Dzisiaj robiłam zdjęcia działce i pogodzie. Od pewnego już czasu noszę się z zamiarem dokonania kolejnej jej zmiany w nazewnictwie.
- Ale sobie baba znalazła temat do rozważań - ktoś pomyśli i będzie miał słuszność. Niestety zaraz po filozofowaniu, albo nawet i przed u mnie jest myślicielstwo. Uwielbiam wręcz oddawać się różnym myślom, sunąć w kierunku przemyśliwania różnych rzeczy pośrednio albo bezpośrednio mnie dotyczących. A z tą moją działką zawsze był problem natury technicznej bo przez usytuowanie domu na jej końcu stworzył się prawie przez jej środek podjazd liczący z 90 m długości ? Nie pamiętam dokładnie. W każdym razie znacznie utrudnił klasyczny schemat ogrodu wokół domu. Jak już kiedyś pisałam, widok z wysokiego domu też jest dużo szerszy i narzuca tworzenie ogrodu w formie rozleglejszej.

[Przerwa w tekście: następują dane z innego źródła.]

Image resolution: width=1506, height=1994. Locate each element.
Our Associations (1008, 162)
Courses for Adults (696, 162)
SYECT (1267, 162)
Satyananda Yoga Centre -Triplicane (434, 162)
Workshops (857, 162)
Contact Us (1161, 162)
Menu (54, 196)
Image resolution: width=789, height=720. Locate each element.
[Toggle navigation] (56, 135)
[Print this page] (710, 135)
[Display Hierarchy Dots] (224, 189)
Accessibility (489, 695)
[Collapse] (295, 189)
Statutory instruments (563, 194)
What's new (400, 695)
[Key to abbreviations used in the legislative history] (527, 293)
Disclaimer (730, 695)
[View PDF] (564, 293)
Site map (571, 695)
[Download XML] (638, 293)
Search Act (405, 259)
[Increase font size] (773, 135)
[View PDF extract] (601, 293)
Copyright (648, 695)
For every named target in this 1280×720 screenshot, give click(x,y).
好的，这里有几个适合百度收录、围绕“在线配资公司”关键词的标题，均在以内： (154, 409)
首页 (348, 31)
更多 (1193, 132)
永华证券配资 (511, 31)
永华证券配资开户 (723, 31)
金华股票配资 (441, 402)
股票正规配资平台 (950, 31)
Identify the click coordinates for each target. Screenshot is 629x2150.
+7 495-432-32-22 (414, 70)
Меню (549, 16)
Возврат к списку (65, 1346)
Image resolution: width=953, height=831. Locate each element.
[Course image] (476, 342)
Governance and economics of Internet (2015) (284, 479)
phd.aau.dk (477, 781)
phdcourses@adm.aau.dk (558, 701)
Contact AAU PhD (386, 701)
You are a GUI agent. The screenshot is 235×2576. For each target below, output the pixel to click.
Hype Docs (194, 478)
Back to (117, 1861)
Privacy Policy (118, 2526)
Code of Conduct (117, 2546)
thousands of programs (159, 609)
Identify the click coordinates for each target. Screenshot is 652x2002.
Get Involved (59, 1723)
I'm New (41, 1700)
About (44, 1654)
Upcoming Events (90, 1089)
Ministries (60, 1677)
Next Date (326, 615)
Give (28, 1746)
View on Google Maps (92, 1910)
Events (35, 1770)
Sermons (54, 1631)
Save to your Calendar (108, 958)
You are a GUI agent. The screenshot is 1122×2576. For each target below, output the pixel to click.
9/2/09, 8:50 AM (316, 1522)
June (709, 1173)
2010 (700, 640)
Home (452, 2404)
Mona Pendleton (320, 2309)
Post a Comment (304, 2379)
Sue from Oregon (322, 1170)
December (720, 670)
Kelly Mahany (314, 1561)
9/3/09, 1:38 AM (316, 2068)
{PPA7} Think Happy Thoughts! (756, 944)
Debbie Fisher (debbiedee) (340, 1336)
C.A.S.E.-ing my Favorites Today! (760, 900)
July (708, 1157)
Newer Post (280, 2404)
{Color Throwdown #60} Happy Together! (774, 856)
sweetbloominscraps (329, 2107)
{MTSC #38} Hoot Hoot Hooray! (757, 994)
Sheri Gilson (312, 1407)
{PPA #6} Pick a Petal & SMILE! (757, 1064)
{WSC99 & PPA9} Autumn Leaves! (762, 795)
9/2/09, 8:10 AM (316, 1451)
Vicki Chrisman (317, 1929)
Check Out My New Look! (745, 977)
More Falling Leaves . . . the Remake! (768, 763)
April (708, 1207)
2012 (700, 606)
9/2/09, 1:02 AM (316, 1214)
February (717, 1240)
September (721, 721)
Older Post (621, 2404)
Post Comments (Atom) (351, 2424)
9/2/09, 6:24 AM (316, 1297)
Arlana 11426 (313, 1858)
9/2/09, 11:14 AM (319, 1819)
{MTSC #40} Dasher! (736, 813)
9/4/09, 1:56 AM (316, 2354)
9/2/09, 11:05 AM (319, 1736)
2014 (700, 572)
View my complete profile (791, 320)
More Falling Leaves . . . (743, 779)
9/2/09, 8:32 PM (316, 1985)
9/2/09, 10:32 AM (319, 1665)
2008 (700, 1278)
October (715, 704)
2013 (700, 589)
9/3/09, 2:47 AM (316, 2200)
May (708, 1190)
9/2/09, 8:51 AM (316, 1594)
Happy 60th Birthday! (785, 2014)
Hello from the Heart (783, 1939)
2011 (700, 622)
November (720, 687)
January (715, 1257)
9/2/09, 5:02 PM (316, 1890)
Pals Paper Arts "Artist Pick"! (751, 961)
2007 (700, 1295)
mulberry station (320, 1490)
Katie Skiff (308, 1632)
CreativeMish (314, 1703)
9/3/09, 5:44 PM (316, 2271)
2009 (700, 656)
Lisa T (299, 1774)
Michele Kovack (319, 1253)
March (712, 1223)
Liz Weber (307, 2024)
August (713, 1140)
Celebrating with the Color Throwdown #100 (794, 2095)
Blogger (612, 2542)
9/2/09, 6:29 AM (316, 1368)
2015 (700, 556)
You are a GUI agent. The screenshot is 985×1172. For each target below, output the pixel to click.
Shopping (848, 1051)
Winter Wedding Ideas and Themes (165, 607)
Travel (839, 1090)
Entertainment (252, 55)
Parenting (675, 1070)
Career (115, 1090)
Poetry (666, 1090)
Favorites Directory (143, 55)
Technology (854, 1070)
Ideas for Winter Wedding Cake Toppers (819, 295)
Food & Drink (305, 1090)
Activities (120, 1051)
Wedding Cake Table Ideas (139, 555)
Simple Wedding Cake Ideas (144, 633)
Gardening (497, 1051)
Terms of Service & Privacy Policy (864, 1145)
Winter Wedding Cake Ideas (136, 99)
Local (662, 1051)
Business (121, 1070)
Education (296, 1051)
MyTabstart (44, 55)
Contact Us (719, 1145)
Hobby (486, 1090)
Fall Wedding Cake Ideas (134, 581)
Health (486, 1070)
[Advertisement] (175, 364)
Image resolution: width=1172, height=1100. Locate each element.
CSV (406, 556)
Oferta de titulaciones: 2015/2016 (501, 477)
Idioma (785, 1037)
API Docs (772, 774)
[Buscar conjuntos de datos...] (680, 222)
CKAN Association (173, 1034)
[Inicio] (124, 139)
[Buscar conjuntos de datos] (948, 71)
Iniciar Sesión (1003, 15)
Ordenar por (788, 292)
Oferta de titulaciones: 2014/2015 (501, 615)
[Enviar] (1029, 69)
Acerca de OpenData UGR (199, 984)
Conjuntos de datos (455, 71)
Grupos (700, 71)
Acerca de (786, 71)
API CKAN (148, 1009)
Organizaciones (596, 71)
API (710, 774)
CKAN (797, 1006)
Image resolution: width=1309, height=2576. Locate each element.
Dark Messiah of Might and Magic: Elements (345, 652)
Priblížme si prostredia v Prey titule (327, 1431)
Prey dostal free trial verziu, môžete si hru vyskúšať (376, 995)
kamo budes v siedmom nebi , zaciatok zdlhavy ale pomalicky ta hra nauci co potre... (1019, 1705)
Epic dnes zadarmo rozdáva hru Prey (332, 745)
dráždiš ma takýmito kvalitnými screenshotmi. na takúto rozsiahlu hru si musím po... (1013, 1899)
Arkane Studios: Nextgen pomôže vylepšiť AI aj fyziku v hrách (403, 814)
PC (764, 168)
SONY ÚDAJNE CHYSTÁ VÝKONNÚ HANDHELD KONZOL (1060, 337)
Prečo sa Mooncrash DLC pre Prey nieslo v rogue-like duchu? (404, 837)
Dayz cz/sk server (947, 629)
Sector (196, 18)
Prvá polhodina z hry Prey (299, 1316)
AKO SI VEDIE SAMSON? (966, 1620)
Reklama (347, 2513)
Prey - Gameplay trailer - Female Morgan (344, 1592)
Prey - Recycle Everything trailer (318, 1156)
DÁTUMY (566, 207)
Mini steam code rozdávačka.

Wszelkie moje kombinacje nad zaaranżowaniem tego podłużnego i wąskiego terenu nie doprowadzały do zadowalającego efektu. W dodatku prowadząc wewnętrzną walkę pomiędzy ekologią a ogrodnictwem ciągle miałam wrażenie, że mimo swej chaotyczności, mimo braku planu dążę do jakiegoś celu. Sadzenie roślin ma jakiś ustalony schemat, z którego nawet ja sobie nie zdawałam sprawy, chociaż czułam, że coś jest na rzeczy. Okres ten był dla mnie bardzo trudny z powodu depresji a mimo to tworzyłam otoczenie wokół domu. Starałam się stworzyć ogród. I w tym roku na wiosnę nagle olśniło mnie co mam, nie dawałam zbytnio temu wiary, ale rozglądając się po terenie poprzez nowe spojrzenie doszłam do wniosku, że rzeczywiście tak jest.W końcu przez tyle lat z uporem maniaka tworzyłam ogród, bo ogród jest zawsze wokół domu. Przeszłam wiele głębokim zmagań, kiedy chciałam coś usnąć, albo przesadzić. Ku przerażeniu sąsiadów nadal pięły się ku niebu olchy, wierzby i brzozy... oraz głóg uważany za chwast największy.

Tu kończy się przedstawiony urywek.